Do one more thing . Tackling one final task before shutting down is a great way to end the day with one final fist pump in the air and one less thing to do tomorrow.
It might be as simple as responding to one more email in your inbox or walking that invoice over to accounting instead of leaving it for the following morning. The extra boost of confidence you get from that last blast of productivity feels great and sets the tone for a positive evening ahead.
Create a “anchor quick charge” . Among her tips for achieving better work-life balance , executive coach and author, Deborah Bright, suggests choosing an action or ritual that symbolizes the end of the workday. An “anchor quick charge” might include texting/phoning home to say you’re on your way or turning off your monitor at the end of the day.
“Consistent use of this designated anchor will enable you to take control of your emotions and shift your mental state, just as if you were clocking out on a timesheet,” explains Bright.

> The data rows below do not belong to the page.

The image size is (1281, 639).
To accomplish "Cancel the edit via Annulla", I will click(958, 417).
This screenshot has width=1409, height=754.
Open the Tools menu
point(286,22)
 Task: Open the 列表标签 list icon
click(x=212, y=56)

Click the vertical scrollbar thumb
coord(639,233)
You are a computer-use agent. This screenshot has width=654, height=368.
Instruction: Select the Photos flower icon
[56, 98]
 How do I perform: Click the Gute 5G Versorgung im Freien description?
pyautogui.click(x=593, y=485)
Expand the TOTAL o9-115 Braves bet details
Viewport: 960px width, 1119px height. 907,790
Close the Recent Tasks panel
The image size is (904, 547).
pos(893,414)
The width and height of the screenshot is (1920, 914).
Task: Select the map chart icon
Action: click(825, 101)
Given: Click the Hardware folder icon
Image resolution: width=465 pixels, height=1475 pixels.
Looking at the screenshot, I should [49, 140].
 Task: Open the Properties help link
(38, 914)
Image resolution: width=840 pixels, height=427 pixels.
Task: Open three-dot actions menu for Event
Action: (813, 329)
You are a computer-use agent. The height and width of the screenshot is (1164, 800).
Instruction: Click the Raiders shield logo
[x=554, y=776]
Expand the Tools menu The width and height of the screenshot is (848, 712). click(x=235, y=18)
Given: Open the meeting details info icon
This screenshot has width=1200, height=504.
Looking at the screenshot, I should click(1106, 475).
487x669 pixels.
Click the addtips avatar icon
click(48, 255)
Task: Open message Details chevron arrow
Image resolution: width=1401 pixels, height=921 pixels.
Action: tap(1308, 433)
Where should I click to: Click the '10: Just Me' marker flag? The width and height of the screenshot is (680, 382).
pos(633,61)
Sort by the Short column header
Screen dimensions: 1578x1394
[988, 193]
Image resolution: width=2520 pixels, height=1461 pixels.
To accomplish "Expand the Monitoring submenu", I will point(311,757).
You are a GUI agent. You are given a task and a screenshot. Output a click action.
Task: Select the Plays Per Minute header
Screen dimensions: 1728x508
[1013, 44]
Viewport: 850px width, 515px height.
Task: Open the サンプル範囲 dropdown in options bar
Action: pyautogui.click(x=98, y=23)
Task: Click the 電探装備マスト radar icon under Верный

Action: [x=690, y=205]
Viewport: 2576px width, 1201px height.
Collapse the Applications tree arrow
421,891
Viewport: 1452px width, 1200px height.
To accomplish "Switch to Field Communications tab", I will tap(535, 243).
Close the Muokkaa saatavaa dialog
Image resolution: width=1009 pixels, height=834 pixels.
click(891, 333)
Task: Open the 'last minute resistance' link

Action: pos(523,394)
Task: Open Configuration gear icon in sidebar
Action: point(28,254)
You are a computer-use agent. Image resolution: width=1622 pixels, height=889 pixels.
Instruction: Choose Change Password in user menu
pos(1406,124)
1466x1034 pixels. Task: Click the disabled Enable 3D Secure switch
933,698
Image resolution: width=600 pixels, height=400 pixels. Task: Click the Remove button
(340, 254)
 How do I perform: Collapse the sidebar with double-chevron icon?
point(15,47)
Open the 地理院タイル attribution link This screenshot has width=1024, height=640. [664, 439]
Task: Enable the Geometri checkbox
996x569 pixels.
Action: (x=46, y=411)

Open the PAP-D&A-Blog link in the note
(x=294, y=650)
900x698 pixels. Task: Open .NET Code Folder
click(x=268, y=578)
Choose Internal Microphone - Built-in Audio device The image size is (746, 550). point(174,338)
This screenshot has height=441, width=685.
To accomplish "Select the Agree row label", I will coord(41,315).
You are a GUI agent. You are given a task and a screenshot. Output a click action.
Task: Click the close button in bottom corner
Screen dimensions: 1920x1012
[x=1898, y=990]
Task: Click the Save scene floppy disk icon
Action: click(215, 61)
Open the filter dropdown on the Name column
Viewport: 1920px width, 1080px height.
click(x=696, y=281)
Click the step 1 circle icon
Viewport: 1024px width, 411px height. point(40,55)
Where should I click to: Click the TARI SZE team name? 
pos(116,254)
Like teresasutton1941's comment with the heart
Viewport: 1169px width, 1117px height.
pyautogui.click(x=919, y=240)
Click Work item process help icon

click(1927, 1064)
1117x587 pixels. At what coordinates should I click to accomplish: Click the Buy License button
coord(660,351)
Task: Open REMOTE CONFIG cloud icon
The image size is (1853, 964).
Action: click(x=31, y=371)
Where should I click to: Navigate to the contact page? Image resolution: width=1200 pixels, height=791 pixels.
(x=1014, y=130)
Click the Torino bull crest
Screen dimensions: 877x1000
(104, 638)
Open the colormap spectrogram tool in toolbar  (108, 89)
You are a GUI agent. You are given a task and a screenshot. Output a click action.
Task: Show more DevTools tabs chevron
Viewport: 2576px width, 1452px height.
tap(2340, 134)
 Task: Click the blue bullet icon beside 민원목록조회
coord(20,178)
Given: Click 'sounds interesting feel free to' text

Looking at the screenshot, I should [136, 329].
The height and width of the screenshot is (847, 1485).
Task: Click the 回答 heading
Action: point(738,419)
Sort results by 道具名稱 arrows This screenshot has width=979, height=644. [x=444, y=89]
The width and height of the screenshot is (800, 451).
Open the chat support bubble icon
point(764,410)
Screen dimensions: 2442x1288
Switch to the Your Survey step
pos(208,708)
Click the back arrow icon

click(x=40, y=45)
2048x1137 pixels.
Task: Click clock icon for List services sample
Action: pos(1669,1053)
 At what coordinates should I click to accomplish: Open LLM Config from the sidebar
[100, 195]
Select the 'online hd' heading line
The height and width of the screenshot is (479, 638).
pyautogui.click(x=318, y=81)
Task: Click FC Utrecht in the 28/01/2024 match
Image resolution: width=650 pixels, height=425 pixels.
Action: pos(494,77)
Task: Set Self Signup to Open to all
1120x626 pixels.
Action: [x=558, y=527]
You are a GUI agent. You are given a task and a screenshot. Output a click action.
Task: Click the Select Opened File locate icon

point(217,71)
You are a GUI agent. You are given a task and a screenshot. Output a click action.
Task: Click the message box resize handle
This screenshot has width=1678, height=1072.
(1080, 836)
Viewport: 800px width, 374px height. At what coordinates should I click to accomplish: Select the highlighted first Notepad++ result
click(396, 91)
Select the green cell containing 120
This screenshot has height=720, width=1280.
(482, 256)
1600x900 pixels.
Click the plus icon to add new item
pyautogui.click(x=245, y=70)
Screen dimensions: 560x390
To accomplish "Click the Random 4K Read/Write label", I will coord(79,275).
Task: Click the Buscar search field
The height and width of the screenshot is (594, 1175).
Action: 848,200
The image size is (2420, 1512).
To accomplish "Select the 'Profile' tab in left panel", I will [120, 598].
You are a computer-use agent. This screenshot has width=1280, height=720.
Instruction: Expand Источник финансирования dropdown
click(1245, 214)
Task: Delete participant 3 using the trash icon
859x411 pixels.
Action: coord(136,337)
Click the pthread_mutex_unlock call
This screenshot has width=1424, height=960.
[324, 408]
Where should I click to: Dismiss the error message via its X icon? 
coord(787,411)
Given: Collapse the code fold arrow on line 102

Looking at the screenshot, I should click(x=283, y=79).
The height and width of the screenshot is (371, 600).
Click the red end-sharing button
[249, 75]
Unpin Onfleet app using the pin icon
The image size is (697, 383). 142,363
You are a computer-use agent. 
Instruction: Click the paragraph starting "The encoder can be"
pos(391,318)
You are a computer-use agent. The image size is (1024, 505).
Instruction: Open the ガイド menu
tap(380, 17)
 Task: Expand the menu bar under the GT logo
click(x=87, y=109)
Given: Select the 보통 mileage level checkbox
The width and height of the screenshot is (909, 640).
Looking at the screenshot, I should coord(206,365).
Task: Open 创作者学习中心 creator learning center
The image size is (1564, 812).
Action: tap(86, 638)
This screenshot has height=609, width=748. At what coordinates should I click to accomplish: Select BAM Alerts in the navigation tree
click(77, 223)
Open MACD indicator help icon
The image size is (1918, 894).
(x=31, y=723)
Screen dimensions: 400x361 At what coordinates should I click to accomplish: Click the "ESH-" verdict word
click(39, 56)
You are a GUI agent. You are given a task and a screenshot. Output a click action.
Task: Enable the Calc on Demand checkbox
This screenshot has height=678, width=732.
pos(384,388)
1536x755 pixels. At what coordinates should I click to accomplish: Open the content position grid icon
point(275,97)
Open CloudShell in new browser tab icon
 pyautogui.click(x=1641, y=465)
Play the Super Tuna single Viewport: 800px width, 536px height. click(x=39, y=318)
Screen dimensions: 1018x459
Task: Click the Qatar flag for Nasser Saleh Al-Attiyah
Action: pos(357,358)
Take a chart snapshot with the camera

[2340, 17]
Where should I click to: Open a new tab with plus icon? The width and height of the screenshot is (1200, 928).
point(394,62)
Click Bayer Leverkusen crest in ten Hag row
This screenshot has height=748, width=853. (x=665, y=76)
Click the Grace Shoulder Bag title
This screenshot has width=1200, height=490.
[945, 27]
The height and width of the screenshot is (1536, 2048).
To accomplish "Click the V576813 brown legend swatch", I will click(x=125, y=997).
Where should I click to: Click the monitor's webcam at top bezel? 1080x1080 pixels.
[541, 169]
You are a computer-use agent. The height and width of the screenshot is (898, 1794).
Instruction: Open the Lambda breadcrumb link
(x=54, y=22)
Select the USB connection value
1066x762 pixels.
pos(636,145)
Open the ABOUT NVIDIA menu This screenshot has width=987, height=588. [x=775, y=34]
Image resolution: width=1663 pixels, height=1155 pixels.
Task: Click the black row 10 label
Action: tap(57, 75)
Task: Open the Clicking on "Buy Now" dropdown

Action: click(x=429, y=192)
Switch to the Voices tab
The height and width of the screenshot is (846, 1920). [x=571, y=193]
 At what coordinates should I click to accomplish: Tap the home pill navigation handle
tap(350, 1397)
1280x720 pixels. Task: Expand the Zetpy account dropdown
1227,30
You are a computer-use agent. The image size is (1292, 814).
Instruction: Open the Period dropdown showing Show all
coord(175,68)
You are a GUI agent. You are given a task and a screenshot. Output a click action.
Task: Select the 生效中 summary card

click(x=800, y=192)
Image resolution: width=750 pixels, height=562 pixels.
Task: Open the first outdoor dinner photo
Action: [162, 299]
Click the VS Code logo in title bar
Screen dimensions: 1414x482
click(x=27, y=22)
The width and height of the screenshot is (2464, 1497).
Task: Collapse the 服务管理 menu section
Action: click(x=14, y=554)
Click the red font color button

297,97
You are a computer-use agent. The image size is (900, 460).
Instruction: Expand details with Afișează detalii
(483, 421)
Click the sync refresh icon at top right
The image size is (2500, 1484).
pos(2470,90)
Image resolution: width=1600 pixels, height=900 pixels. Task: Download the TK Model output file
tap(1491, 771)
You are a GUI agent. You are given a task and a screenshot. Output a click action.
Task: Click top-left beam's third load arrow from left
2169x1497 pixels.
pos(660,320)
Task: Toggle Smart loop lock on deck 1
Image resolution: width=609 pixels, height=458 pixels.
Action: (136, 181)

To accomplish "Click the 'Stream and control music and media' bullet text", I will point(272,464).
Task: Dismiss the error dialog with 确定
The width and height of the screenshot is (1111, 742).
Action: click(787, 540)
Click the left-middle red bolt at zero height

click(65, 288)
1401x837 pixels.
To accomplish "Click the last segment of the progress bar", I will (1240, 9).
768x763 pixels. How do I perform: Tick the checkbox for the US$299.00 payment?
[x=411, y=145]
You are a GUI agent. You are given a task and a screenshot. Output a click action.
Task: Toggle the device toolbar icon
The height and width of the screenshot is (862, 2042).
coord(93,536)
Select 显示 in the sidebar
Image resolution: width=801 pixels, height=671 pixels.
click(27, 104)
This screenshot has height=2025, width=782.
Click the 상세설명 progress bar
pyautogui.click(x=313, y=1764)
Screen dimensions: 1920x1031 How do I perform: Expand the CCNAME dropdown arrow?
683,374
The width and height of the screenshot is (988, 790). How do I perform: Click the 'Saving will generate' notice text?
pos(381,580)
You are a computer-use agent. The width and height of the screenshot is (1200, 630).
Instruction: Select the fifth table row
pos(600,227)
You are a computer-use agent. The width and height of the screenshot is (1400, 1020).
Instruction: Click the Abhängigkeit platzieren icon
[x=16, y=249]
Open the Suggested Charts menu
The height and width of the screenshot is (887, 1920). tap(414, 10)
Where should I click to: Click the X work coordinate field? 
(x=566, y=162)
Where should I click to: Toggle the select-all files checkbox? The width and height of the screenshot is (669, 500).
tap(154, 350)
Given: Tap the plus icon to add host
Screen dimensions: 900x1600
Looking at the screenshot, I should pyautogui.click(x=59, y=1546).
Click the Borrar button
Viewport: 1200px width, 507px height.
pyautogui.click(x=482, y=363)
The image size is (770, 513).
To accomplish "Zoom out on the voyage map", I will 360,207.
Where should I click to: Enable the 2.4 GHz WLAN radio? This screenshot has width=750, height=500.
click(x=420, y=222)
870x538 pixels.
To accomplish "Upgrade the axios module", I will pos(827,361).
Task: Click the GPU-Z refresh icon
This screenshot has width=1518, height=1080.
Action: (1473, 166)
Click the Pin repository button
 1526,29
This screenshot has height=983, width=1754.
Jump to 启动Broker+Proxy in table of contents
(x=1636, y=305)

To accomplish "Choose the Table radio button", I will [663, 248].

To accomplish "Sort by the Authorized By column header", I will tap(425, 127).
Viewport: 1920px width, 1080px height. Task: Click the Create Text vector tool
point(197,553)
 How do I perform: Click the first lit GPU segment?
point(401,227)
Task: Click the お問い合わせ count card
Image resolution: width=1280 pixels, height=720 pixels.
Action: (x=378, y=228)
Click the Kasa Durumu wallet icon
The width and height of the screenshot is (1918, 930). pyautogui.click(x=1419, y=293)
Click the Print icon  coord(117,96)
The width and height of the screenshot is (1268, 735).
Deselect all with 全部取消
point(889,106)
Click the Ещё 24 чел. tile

Tidy up . Starting the day with a desk that is clean and organized is one of the best ways to ensure a stress-free approach to the day ahead. Taking a few minutes at the end of the day to file away stacks of papers and declutter your workspace really helps to close one workday and prepare for the next.
And don’t forget about that email inbox! Filing away those completed email threads is on par with the deep satisfaction that comes with checking items off that to-do list.
Resist temptation to unload at home . It can be so tempting to provide friends and family with a blow-by-blow description of the workday’s events to unload the day’s frustrations. But hauling negativity and stress into your personal sphere can ultimately do more harm than good, and does nothing to help establish those important boundaries between work and home.
Effectively transitioning to civilian life once you walk in the front door can be as simple as shifting your focus to the people who greet you there. Rather than telling them all about your day, ask what good or exciting things happened to them instead. “The idea is to take the focus off yourself,” says Bright. “And, if someone asks, ‘How was your day?’ resist lengthy explanations unless you think they can help resolve a hanging concern.”
Achieving true work-life balance can be tough. But some subtle changes can really help ritualize the important transition from a day’s work to the personal space you need to fully recharge and be present with family and friends.